Only one span is wanted from the lines below: from the one with "Click the empty" up to and including the one with "You are a GUI". Copy it exactly, without images.

──────── Data extract

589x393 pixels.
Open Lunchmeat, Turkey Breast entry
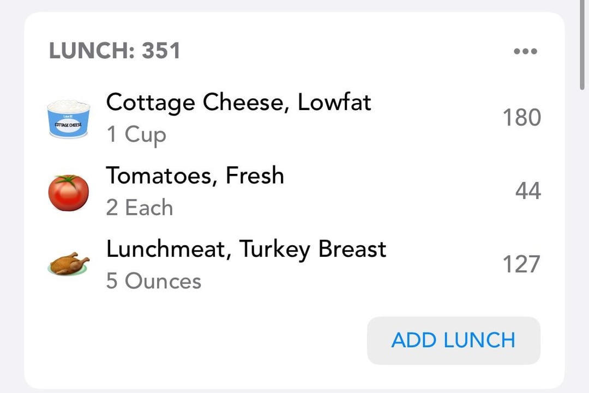coord(295,264)
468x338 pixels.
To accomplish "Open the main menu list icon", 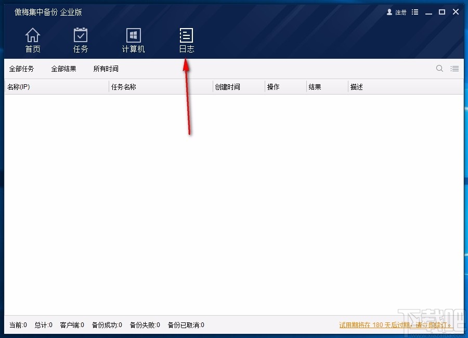I will pyautogui.click(x=414, y=11).
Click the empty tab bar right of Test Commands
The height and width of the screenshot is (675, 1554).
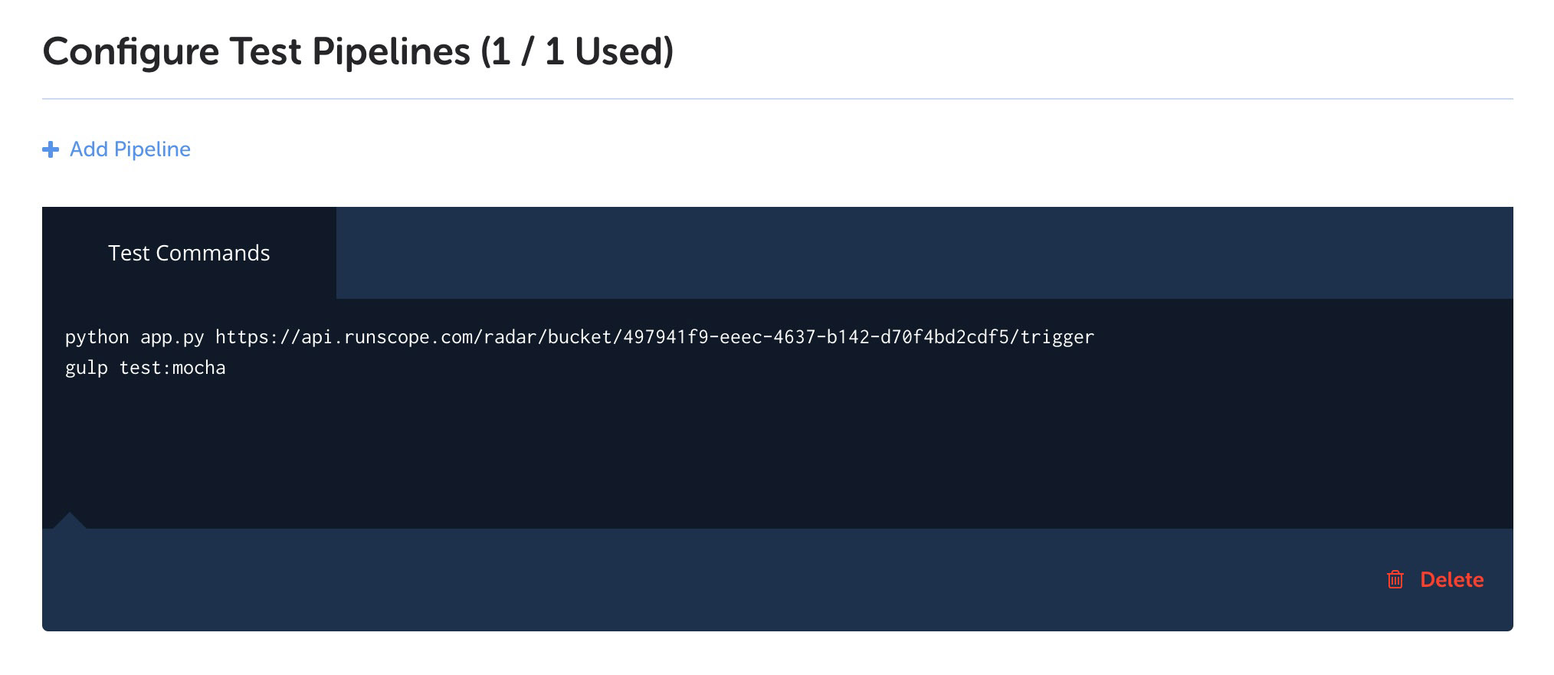[x=925, y=253]
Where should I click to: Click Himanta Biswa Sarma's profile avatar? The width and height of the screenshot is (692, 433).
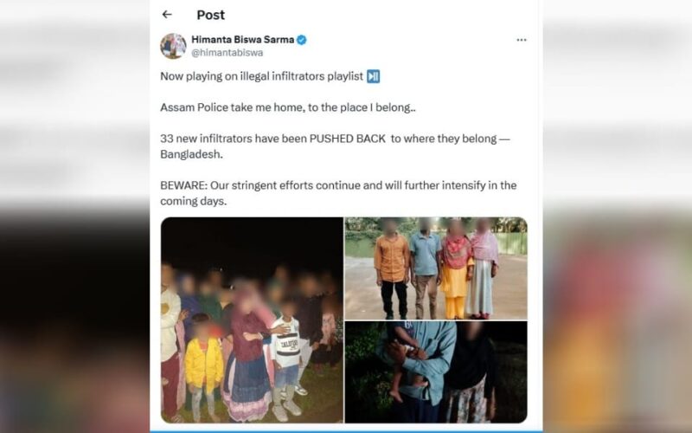pyautogui.click(x=173, y=46)
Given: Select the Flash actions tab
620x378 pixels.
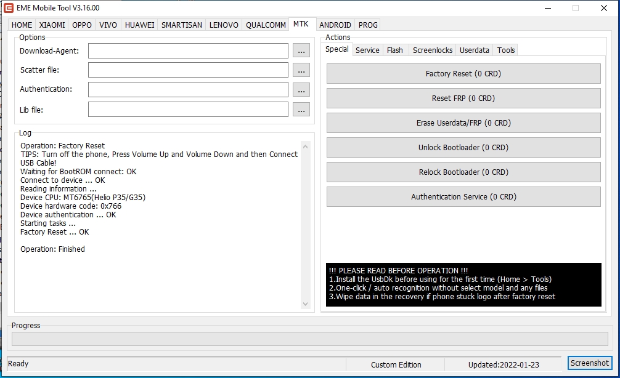Looking at the screenshot, I should pyautogui.click(x=395, y=50).
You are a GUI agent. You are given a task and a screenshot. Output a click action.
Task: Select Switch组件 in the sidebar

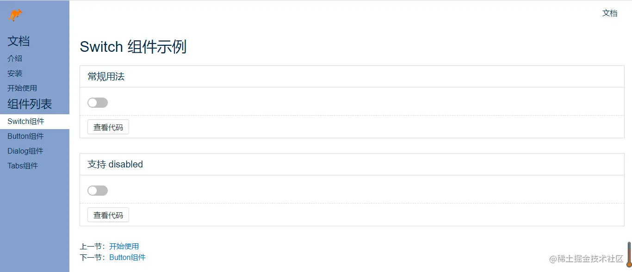click(26, 122)
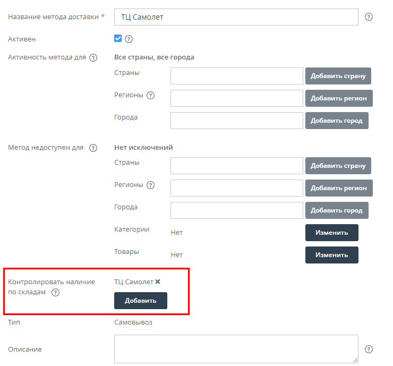Click Регионы help icon in Метод недоступен section
The height and width of the screenshot is (366, 393).
point(150,185)
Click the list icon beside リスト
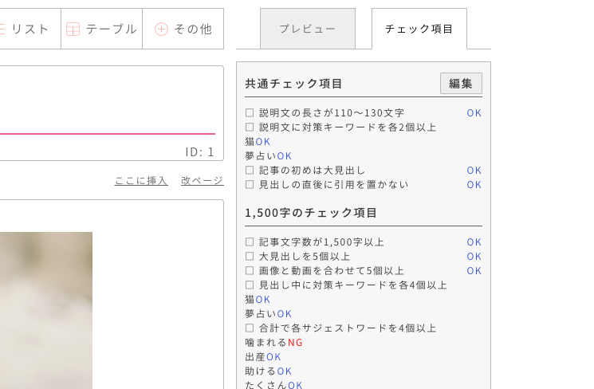This screenshot has height=389, width=594. pos(2,29)
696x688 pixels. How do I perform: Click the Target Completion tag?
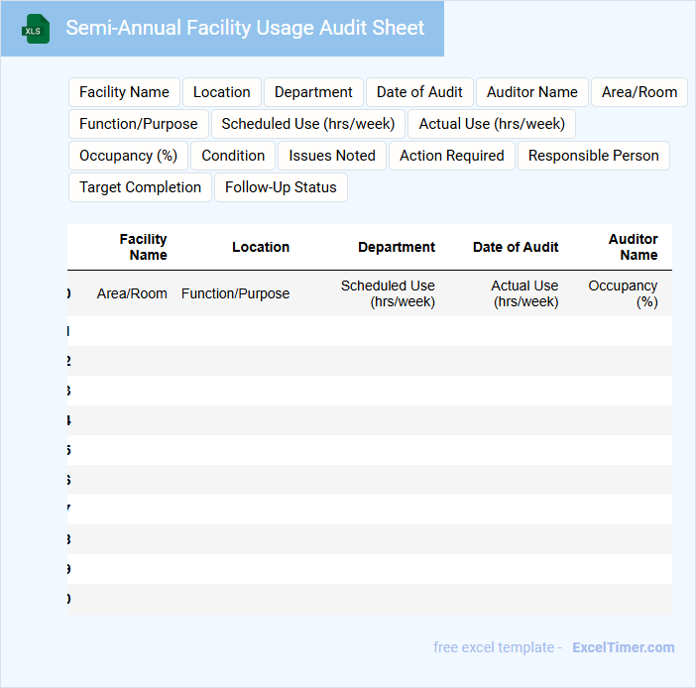pos(140,187)
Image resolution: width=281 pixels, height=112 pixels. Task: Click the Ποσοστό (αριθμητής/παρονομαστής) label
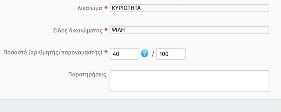click(x=53, y=52)
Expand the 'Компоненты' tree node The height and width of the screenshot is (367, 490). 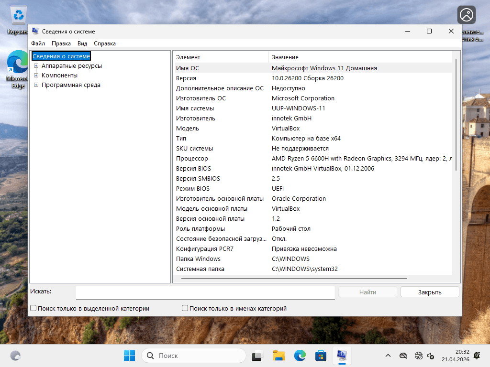coord(35,75)
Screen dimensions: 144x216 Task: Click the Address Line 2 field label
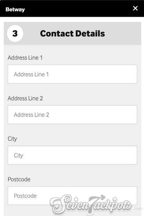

────────────────

### Task answer
Click the empty tab bar right of Test Commands
The height and width of the screenshot is (675, 1554).
[x=925, y=253]
Where should I click to: Click Himanta Biswa Sarma's profile avatar? The width and height of the screenshot is (692, 433).
pyautogui.click(x=173, y=46)
Given: Select the Flash actions tab
620x378 pixels.
Looking at the screenshot, I should pyautogui.click(x=395, y=50).
You are a GUI agent. You are given a task and a screenshot. Output a click action.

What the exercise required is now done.